# Task to complete:
Continue the news report on San Diego technology executives and local technical recruiting, starting after its final sentence.

Three technology executives representing companies with collectively $4 billion in revenue and 9,000 employees said Monday it’s increasingly easy to recruit technical talent in San Diego.
“With over 500 life sciences companies in the area, we have no trouble getting good people,” said Peter C. Farrell, founder and chairman of ResMed, whose medical devices treat sleep disorders.
“There’s much more talent here than there was a decade ago,” said Alexis V. Lukianov, chairman and CEO of Nuvasive, which makes spine surgery products. “At least 90 percent of our talent is coming locally or from California.”
The executives spoke on a panel sponsored by CONNECT, San Diego’s original technology accelerator, at the Sanford Consortium for Regenerative Medicine in La Jolla.
While the three agreed that talent is available locally, they noted it is harder to recruit experienced workers from outside San Diego because of the region’s high housing costs. And Silicon Valley remains very attractive to talented engineers because they can easily change firms there.
“Pulling people out of Silicon Valley is the hardest thing,” said Mark Dankberg co-founder and now chairman and CEO of ViaSat in Carlsbad.

# Data listing:
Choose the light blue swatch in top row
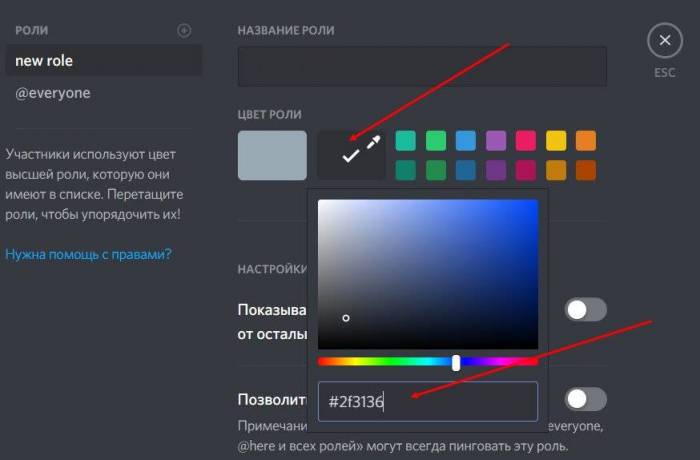Image resolution: width=700 pixels, height=460 pixels. click(466, 141)
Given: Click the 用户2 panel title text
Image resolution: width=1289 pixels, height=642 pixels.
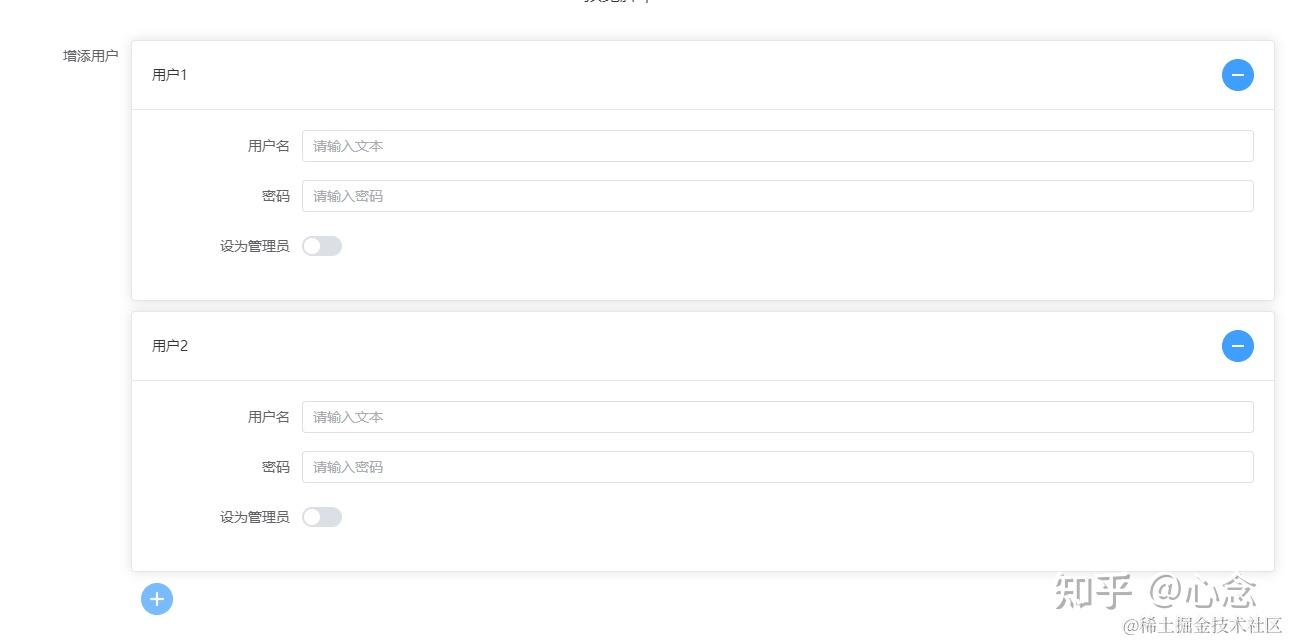Looking at the screenshot, I should pyautogui.click(x=169, y=346).
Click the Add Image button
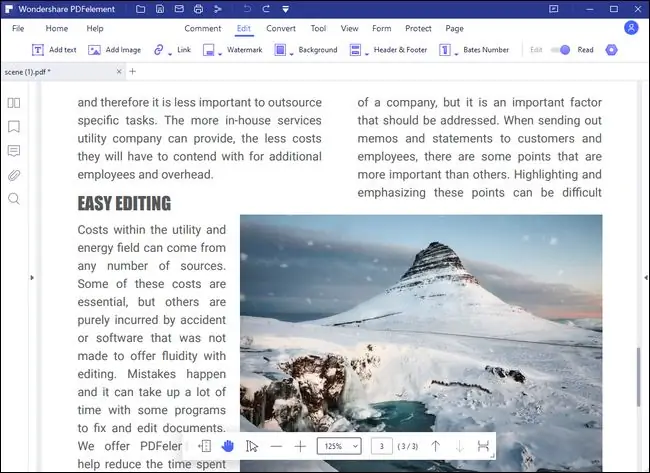 (x=114, y=49)
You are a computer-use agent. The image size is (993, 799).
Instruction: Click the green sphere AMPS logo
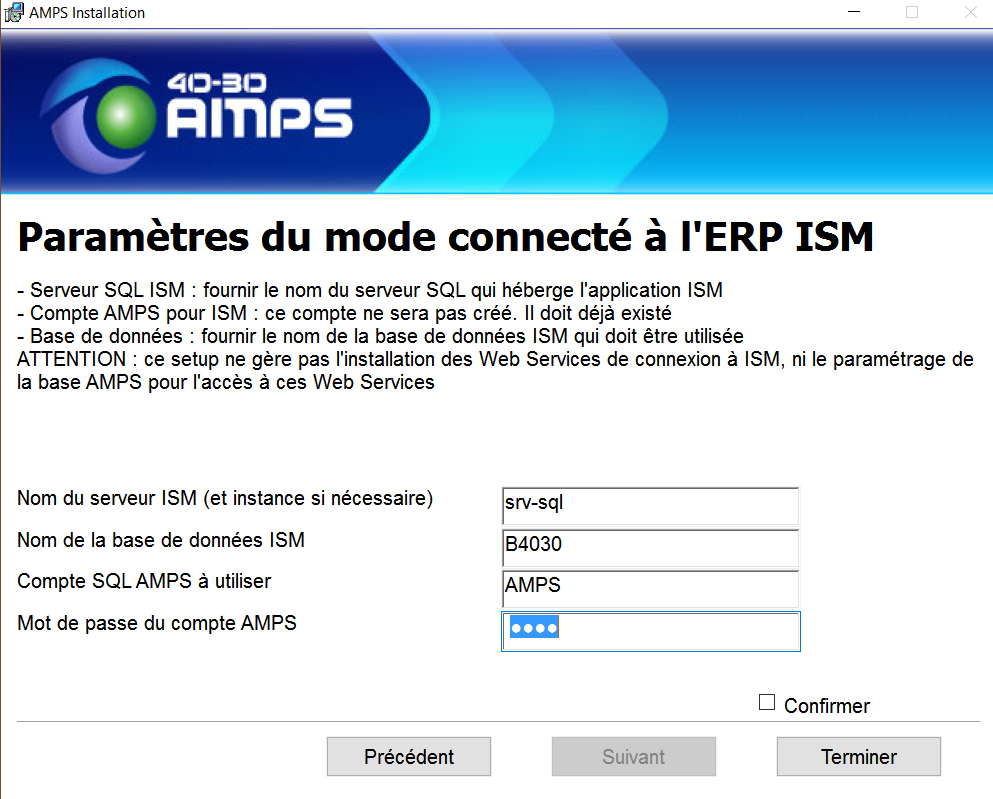click(x=126, y=114)
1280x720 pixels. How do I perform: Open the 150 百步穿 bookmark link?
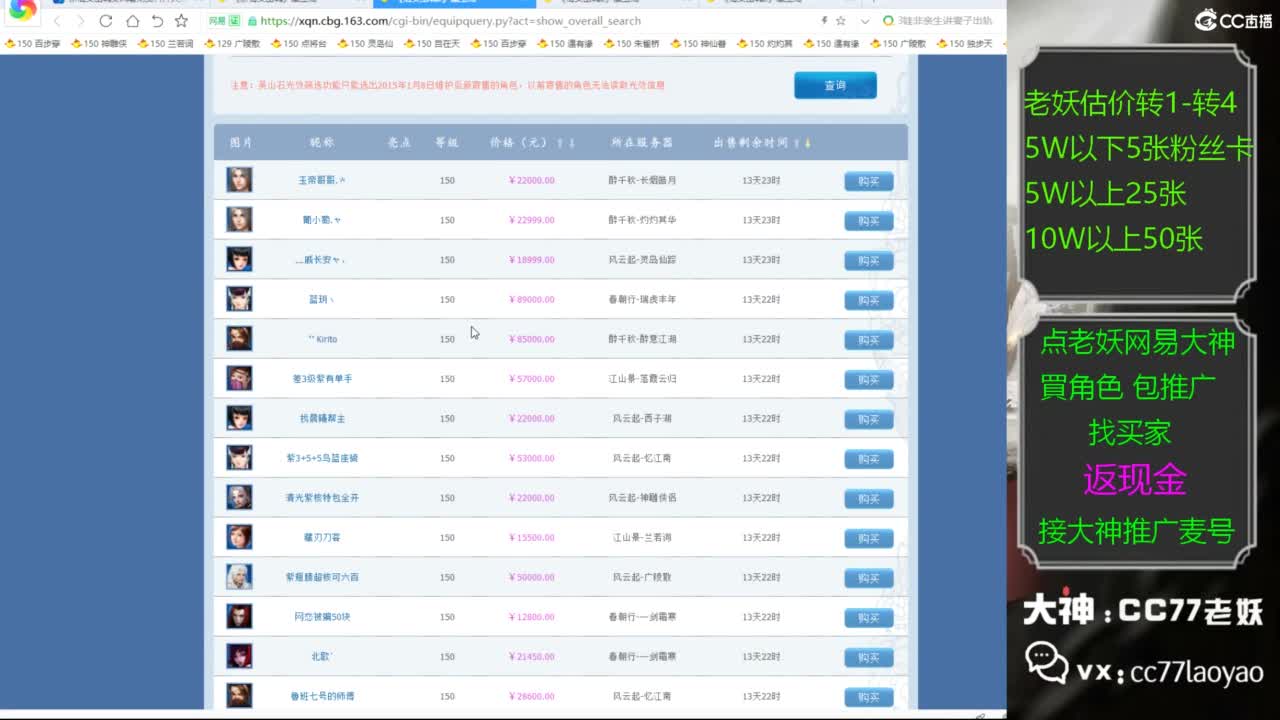tap(35, 44)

# Answer box:
The maker of communications satellites focuses on hiring new engineers out of college, with UC San Diego emerging as an excellent source of talent. “UC San Diego is a fabulous electrical engineering school,” he said.
The executives did cite a range of problems facing technology businesses in San Diego, including high state taxes, an inadequate airport, dilapidated infrastructure and logjams in dealing with local issues like a new stadium for the Chargers.
Nuvasive looked hard at moving its headquarters several times, with Austin, TX, one possibility, Lukianov said, but “the reality is that people just love to live here.”
“San Diego is still underappreciated relative to what it houses here,” he said.
“San Diego is undervalued,” agreed Dankberg, “but UC San Diego is especially undervalued.”